January 18, 2012
Civil Rights Org. Labels Pro-Family Groups Hateful, Get Pushback
Jason St. Amand READ TIME: 3 MIN.
A number of religious pro-family leaders recently rallied against the Southern Poverty Law Center (SPLC), a civil rights organization in Montgomery, Ala., for being labeled as a "hate group" because of their anti-gay beliefs, the Christian Post reported in a Jan. 17 article.
The Jan. 17 group consisted of Christian and Jewish leaders, including African-American pastors that say the SPLC is wrong in labeling them as hateful.
"Although I have deep respect for the time honored work of the SPLC," Dr. Patrick Wooden, pastor at the Upper Room Church of God in Christ in Raleigh, N.C., told The Christian Post, "there is a line that needs to be drawn between groups like the KKK and skinheads, and groups who simply believe in the biblical model of marriage, and believe that you're able to disagree with homosexuals and lesbians on this issue and not somehow be labeled a 'hate group' as a result of that disagreement."

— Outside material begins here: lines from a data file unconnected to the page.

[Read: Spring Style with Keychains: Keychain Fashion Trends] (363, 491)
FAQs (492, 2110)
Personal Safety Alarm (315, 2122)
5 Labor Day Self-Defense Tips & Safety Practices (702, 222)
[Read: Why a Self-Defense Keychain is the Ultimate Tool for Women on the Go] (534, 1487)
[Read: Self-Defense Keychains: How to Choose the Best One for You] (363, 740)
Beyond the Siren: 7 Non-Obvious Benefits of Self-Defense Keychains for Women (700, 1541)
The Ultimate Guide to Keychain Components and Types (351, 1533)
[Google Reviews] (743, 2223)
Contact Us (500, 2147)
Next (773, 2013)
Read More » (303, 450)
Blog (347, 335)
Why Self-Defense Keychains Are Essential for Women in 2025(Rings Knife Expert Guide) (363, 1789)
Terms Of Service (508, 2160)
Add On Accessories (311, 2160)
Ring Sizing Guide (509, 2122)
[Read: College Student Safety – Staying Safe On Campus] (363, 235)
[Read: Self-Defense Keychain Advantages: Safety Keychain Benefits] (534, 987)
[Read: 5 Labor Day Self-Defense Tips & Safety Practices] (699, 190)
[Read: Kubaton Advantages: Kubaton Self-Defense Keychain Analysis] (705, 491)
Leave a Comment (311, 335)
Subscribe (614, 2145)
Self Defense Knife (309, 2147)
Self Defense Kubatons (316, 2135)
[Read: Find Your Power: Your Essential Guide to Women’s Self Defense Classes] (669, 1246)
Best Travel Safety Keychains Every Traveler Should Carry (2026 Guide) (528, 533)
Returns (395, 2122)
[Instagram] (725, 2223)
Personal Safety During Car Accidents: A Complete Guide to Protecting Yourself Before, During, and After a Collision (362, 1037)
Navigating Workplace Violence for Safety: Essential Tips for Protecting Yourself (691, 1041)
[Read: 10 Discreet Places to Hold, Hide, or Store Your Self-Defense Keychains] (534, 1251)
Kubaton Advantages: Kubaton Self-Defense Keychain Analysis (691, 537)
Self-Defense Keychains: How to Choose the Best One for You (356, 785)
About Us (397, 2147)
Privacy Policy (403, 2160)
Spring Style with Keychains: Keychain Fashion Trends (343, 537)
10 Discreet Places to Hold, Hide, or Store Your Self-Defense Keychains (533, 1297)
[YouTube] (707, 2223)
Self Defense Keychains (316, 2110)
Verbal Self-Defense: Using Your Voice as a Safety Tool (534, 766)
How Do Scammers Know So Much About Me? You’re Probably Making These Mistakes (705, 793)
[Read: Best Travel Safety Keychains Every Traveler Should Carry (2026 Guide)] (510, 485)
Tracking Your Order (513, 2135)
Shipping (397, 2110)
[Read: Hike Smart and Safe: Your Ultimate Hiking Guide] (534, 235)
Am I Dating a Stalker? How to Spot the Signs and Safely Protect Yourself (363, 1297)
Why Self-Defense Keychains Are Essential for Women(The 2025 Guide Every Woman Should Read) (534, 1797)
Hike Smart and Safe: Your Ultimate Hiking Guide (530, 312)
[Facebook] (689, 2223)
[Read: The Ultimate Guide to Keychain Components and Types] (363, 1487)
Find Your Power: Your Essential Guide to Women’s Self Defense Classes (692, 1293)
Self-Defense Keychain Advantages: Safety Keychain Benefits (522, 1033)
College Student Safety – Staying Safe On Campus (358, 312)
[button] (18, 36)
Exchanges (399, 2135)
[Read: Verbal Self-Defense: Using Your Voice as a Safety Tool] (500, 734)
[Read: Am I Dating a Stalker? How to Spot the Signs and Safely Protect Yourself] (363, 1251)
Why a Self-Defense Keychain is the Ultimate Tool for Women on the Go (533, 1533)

The SPLC labels "hate groups" as any organization in the country that has "beliefs or practices that attack or malign an entire class of people, typically for their immutable characteristics."
Wood and his colleagues are also upset that the civil rights organization has linked the civil rights movement for racial equality with today's gay rights movement.
"It's an insult to me to say a deviant sexual behavior is similar to being black," Wooden said. "We've never given minority status to someone based on who they have sex with."
SPLC's spokeswoman, Heidi Beirich, believes that the racial equality civil rights movement is similar to the current gay equality movement.
"From our perspective, this kind of defamation is just as heinous as some of those organizations [KKK, Skinheads, etc.]," Beirich said. "Gays and lesbians are victims of hate crimes way out of proportion. When you go about lying about a population, it tends to result in violence. You're vilifying a group and defaming them."
The president of the anti-gay group Americans for Truth About Homosexuality, Peter LabBarbera, will also be at the rally and claims that the SPLC is using its influence to "push forward its gay rights agenda."
"[Black pastors are] there to show it's not a civil rights issue," LaBarbera told CP. "SPLC was right to label [the] Ku Klux Klan, but they were wrong to include Christian groups and they're destroying they're own credibility."
EDGE reported in a March 2010, post that the SPLC placed Truth About Homosexuality on its list of hate groups.
"They [SPLC] are trying to minimize the influence of the groups that they hate, and they know this is the way to do it because most of the media is liberal and so the media doesn't hold SPLC accountable," LaBarbera said. "Once you get called a 'hate group' ... it has a huge cascading effect."
In a July 2011, article the Christian Post asked if Christians could ever shake the anti-gay label, especially when it comes to same-sex marriage. A senior fellow for policy students with the Family Research Council (FRC), Peter Sprigg, says that Christians must make it understood that they are "motivated by love."
The SPLC placed the FRC on its anti-gay list for saying that gay couples are not fit to raise children.
"The essence of love is to desire the best for someone, and to act to bring that about," he said. "And I would argue that's what we think we're doing."